Produced near the end of World War I, the Pfalz D.XII first flew in March 1918. This distinctive airplane combined the monocoque wooden fuselage construction previously seen on other Pfalz designs as well as Albatros and Roland airplanes with the excellent 160 hp Mercedes engine. Based on a favorable evaluation by ace Ernst Udet, the D.XII was placed in production and about 800 airframes were manufactured. In service the design was not popular compared to the Fokker D.VII, which entered service at about the same time.
Numerous D.XIIs were evaluated by the Allies after World War I, and four original aircraft have managed to survive to the present day. A few replicas also have been constructed.

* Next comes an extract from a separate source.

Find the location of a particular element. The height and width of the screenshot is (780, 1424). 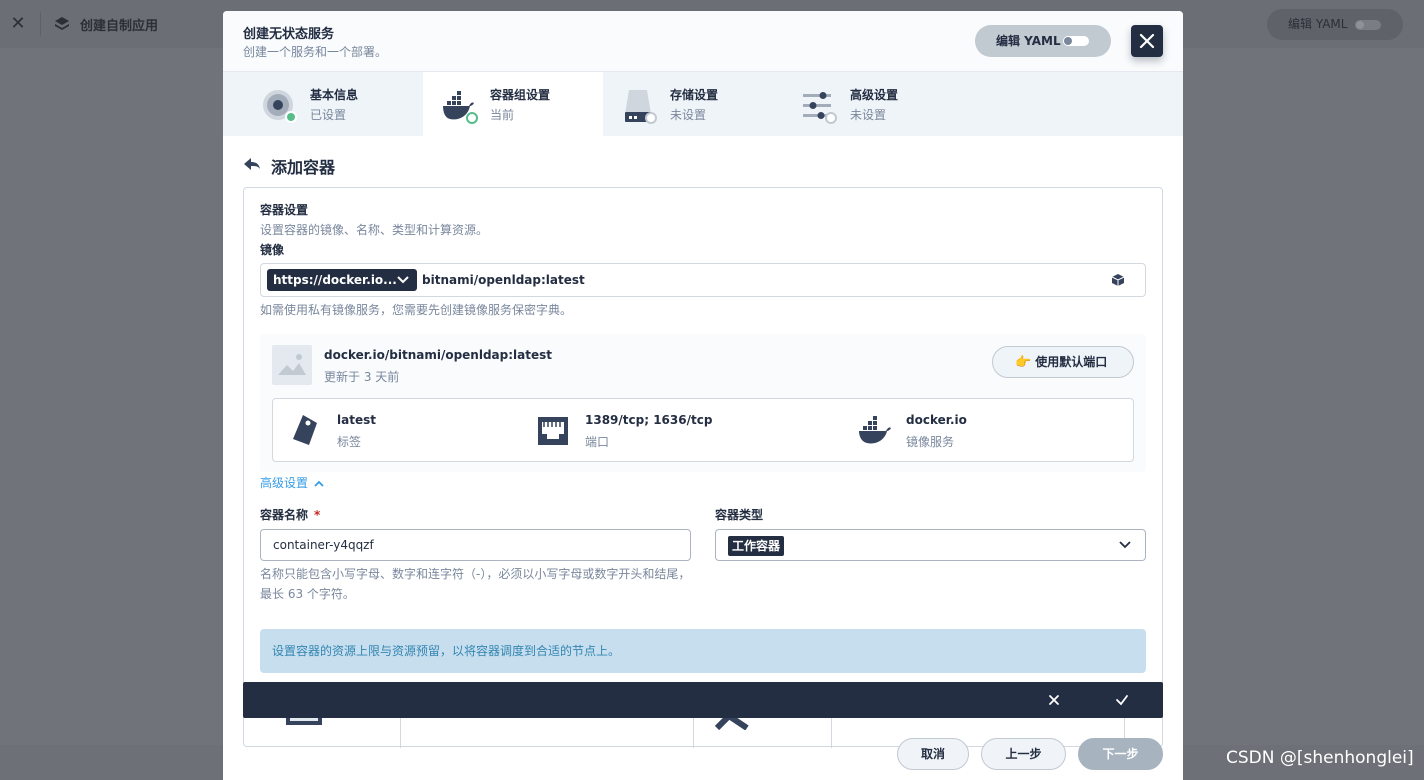

hand-pointing-icon: 👉 is located at coordinates (1024, 362).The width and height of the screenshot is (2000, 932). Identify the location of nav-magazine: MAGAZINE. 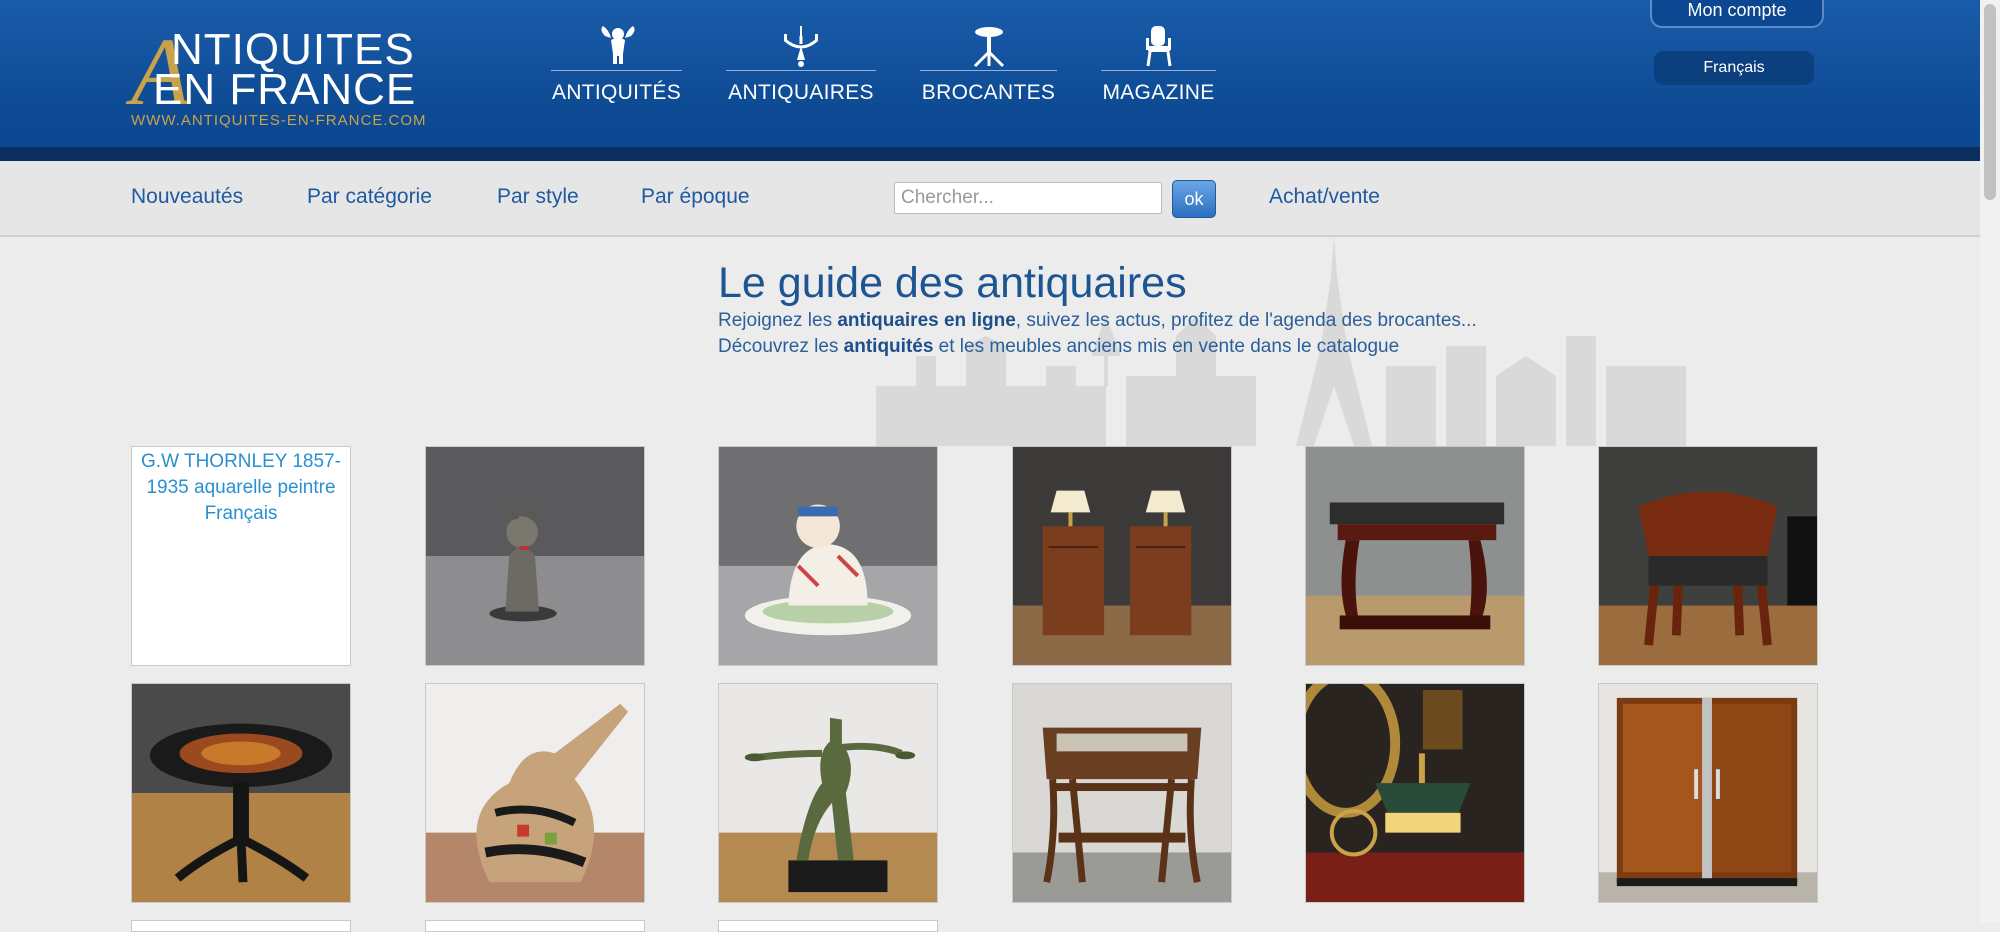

D.XII, National Air & Space Museum
This D.XII was sold as surplus by the U.S. military in the 1920s. It spent time in southern California appearing in World War I air combat movies such as “Hell’s Angels” and “Dawn Patrol.” The National Air & Space Museum acquired it in 1951 and loaned it from the 1960s to the 1980s to the Experimental Aircraft Association, which restored it to representative World War I markings as shown in the first photo. In 1989, when it opened its exhibit on World War I aircraft in popular culture, entitled “Legend, Memory, and the Great War in the Air,” the NASM decided to restore it in its spurious movie colors from “Dawn Patrol.” No actual wartime Pfalz wore anything like these colors, but the plane serves as an artifact of what was once a popular genre in cinema.
D.XII, Museum of Flight
Together with the NASM’s airplane, this machine also was sold surplus to California and appeared in World War I aviation movies. Not surprisingly it ended up in the hands of the great movie stunt pilot Frank Tallman, and upon his death, it was acquired by an Arizona collector at auction. That collection in turn passed to the Museum of Flight which displays the plane today.
D.XII, Musee de l’Air et l’Espace
This machine is preserved as part of the excellent First World War aero collection of the Musee de l’Air et l’Espace.